Although aspects of Davanloo’s challenging and sometimes abrasive technique were antipathetic to him, Malan recognised that the challenge was to the defences, not to the patient directly, and results were conclusive and convincing. The videotapes showed undeniable evidence that patients could be treated in a relatively few sessions (40 or fewer) and fully recover from a range of longstanding emotional and psychosomatic illnesses.
Malan and Davanloo collaborated for twelve years from 1974, doing many Conferences and Workshops worldwide. Davanloo showed his tapes of therapy while Malan outlined the rationale and objectives of the technique and explained the elements of the therapy. After his retirement, Malan wrote many books and articles about Davanloo’s concepts and technique.
Subsequent Developments using Intensive Short-Term Dynamic Psychotherapy.
It became apparent that the abrasive element when challenging the defences is not necessary, and the same results can be achieved by blocking them much more gently but persistently until they disintegrate. Malan recognised that as long as the patient reaches and experiences the buried, often previously unconscious painful feelings, they no longer have the power to govern their emotional responses. It is the avoidance of these feelings that underlies many neurotic and psychosomatic symptoms.

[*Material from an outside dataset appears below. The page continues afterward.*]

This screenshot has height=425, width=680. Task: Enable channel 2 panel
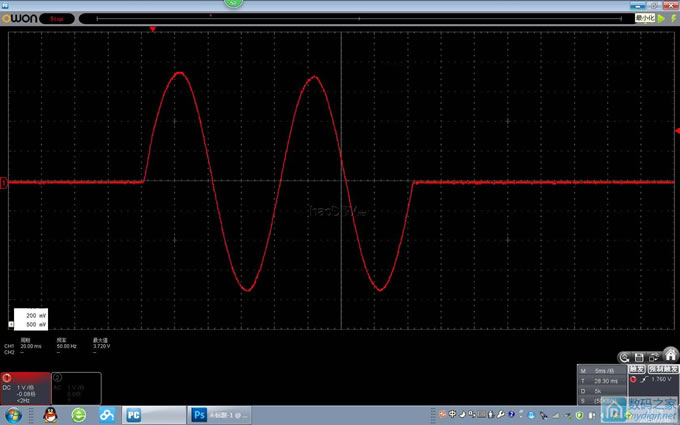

Malan has worked with many of Davanloo’s ex-trainees lecturing and writing extensively. In 2006 he co-authored with Patricia Coughlin ‘Lives Transformed – a Revolutionary Method of Dynamic Psychotherapy’ pub. Karnac.
In order to introduce Intensive Short-term Dynamic Psychotherapy to the UK, Malan organised two Conferences in Oxford in 2006 and 2008, where video-tapes of therapies were shown. Following these Core Training groups were established. Subsequent Conferences have been held demonstrating ISTDP and currently there are Core trainings in London and the North of England. Malan hopes ISTDP will become available as a treatment method on the NHS as it so effective, but it is difficult to learn and challenging to do.
Scientific Principles and Brief Psychotherapy
A hallmark of Malan’s work is his scientific approach to research in Psychotherapy. He is convinced that psychodynamic processes can and should be scientifically studied, and he rigorously insists on long-term follow-ups to see how effective therapy really has been and what factors contributed to this.
Outcome Studies
Malan believes that one of the most important tools for this ‘objective study of subjective matter’ is long-term follow-up interviews to obtain reliable psychodynamic outcome data. He considers that questionnaires are useless, and proper follow-up interviews are necessary based on the initial criteria the therapist sets for the complete resolution of the presenting problems. To this end he has carried out many such follow-ups and trained others to do so. These outcome studies are actually process and outcome studies as they analyse the process of change as well as the long-term results. He published papers throughout his career evaluating outcome data which showed that the results of Brief Psychotherapy are as good as, or better than, those found in long-term therapy.